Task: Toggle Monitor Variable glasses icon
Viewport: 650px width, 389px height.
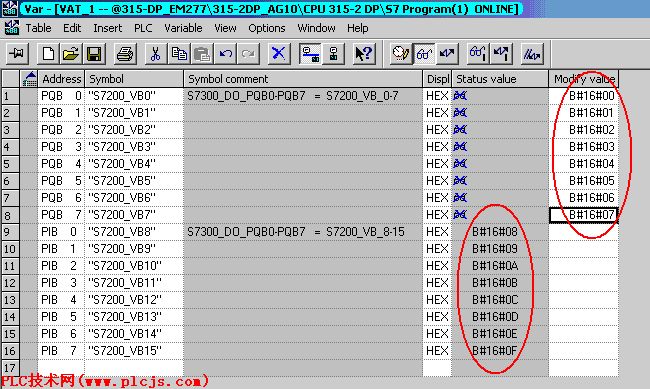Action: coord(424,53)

————————

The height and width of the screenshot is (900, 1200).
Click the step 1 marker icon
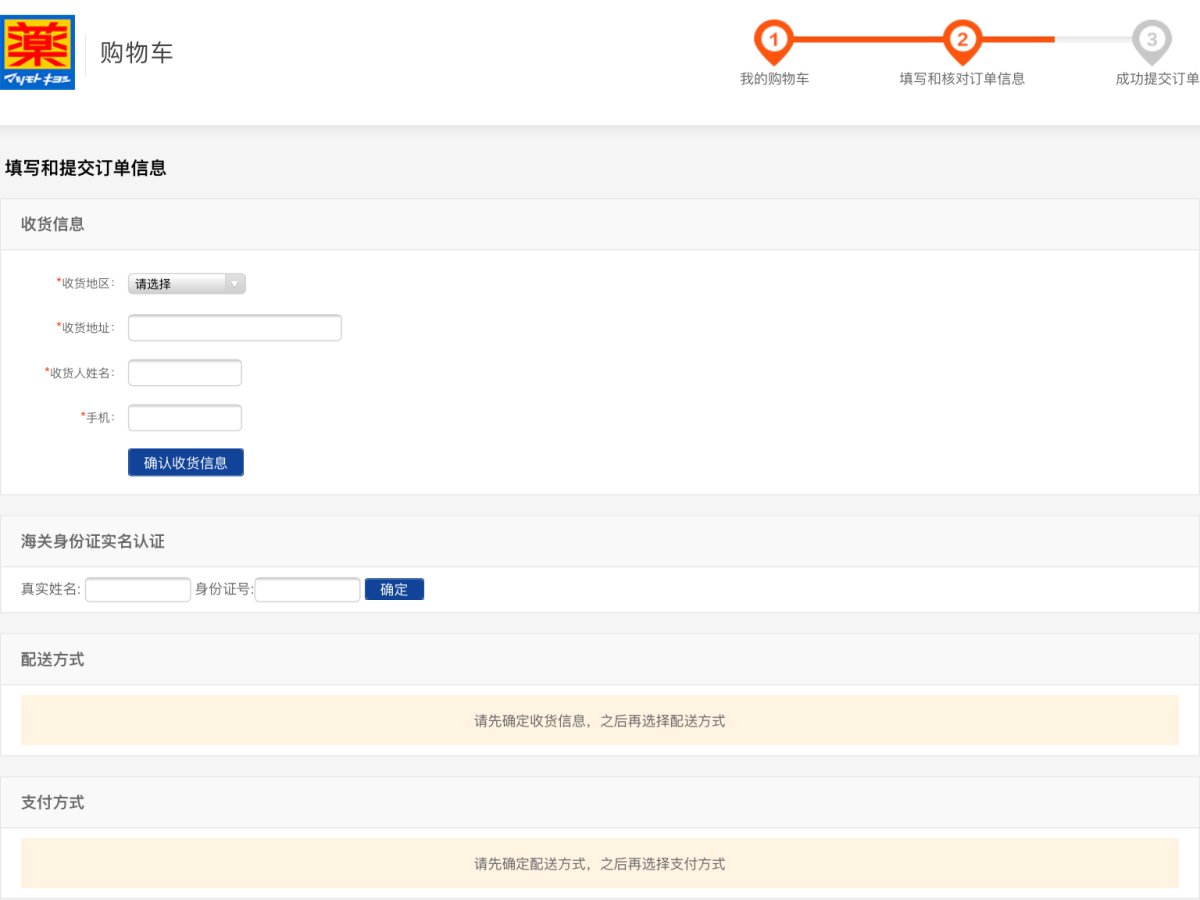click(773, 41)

————————

Copy the records word for word, starting at the line that contains "The height and" and ending at the line that contains "click(773, 41)", with both of those lines included. Leave the pictures out.

The height and width of the screenshot is (900, 1200).
Click the step 1 marker icon
click(773, 41)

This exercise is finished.